We cannot sum numbers and words!

**Mathematical operations over the vector:** For most maths you need to engage numpy or other modules (Python is not per sea maths language)

In [None]:
# that works the same way
np.sum(v1)

In [None]:
np.mean(v1)

In [None]:
# Standard deviation for population - DeltaDegreesOfFreedom = 0 by default
np.std(v1, ddof=0)

In [None]:
np.std(v1, ddof=1)

In [None]:
np.corrcoef(v1,v1)

Also consider this cheat sheet

https://s3.amazonaws.com/assets.datacamp.com/blog_assets/Numpy_Python_Cheat_Sheet.pdf

## Lists
* An indexable collection of variables (objects)
* C-style or 0-indexed

In [None]:
l = ['Caroline', 1.0, pythagoras]
type(l)

In [None]:
l

In [None]:
l[0]

In [None]:
type(l[0])

Common methods for lists

In [None]:
l.append(sqrt(2.0))
l

In [None]:
a = l.pop(2) #The pop() function is used to remove an element from the list 
a

In [None]:
l

In [None]:
l.pop(0)
l.append(100)
l.sort(reverse=True)

In [None]:
l

In [None]:
l[1] = 2
l

In [None]:
l.extend([6.0, 4])
l

## Tuples
* Immutable "lists"

In [None]:
t = (1.0, 4.0)
t, type(t)

In [None]:
t[1]

In [None]:
t[1] = 2

We cannot assign only one value to a tuppuple element because tuples are immutable.

## Dictionaries
- Like lists with user-definable indices
- Can, like lists and tuples, contain a mix of different types of data.
- The indices can *also* be different kinds of data - unlike lists and tuples.

In [None]:
d = {'one': 1, 2: 1 + 1, 3.0: 'three'}
d

Usefull methods

In [None]:
d.keys()

In [None]:
d.items()

In [None]:
some_value = d.pop(3.0)
d

In [None]:
some_value

In [None]:
d['four'] = 4
d

In [None]:
d.update({'five': 5.0, 6: 6.0})
d

## Data Frames

In Python Data Frames are managed by Pandas, a very comprehensive library for data manipulation and analysis.

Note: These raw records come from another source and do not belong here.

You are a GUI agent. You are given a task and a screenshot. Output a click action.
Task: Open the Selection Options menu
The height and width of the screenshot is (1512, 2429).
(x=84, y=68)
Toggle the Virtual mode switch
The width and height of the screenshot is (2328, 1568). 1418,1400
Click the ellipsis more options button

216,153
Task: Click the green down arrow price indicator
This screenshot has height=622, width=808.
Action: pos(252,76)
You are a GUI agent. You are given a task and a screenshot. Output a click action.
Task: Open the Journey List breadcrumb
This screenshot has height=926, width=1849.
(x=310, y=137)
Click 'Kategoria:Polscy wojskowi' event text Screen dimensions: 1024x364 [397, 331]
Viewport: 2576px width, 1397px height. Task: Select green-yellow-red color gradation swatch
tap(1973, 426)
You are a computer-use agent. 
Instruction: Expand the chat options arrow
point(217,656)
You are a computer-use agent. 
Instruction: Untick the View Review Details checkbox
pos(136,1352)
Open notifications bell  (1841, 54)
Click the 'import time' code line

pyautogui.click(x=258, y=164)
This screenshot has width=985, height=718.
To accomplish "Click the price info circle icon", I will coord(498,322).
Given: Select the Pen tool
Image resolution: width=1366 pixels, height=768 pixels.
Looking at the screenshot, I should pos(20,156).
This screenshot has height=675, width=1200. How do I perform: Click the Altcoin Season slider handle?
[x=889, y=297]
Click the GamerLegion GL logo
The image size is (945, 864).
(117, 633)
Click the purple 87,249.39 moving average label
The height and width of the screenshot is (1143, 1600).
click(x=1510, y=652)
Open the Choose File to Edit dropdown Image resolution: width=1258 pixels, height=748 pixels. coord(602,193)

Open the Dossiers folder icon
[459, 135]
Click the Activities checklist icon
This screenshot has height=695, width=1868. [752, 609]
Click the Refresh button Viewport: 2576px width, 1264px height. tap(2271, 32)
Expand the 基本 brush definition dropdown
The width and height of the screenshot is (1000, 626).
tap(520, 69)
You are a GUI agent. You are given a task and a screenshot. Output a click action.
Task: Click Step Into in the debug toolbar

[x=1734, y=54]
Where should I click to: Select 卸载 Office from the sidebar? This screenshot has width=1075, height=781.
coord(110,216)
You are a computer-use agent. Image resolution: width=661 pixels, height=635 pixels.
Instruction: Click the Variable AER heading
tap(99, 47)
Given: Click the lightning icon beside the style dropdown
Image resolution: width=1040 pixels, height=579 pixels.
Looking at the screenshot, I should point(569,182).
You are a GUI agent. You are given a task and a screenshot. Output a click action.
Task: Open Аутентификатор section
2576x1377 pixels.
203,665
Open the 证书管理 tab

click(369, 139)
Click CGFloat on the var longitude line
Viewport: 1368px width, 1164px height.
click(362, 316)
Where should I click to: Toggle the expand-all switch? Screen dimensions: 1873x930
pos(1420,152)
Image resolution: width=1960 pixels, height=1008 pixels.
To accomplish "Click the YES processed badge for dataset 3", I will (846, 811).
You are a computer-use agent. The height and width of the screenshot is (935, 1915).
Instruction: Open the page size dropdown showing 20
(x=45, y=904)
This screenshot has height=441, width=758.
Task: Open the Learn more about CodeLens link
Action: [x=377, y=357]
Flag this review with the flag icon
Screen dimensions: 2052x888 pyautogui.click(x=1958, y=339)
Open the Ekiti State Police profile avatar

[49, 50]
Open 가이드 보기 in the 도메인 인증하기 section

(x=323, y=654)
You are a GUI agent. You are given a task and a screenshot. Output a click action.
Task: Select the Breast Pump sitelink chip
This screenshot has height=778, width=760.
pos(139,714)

We will introduce to it later more in detail, so here only brief:

In [None]:
# We construct the DF from a dictionary which is indicated by {'some_key':['some_values']}

df1 = pd.DataFrame(
    {'ID':range(1,5), # Python counts from 0 and the last value in a range is excluded
     'FirstName':["Jesper","Jonas","Pernille","Helle"],
     'Female':[False,False,True,True],
     'Age':[22,33,44,55]
})

In [None]:
# Python doesn't really do much factors and as you can see pandas understood your input formats
df1.info()

In [None]:
df1.FirstName #dot notation

In [None]:
df1['FirstName'] #more traditional subsetting

In [None]:
df1.loc[:,'FirstName'] #more complex subsetting

In [None]:
df1.iloc[:,1] #index based

In [None]:
# Rows 1 and 2, columns 3 and 4 - the gender and age of Jesper & Jonas
df1.iloc[[0,1],[2,3]]


In [None]:
#Same thing
df1.loc[[0,1],['Female','Age']]

In [None]:
# Rows 1 and 3, all columns

df1.iloc[[0,2],:] # don't forget to count index-1 when going from R to python

In [None]:
#Find the names of everyone over the age of 30 in the data
df1[df1.Age > 30]

In [None]:
# or "Query style" (There are always many ways of doing the same thing)
df1.query('Age > 30')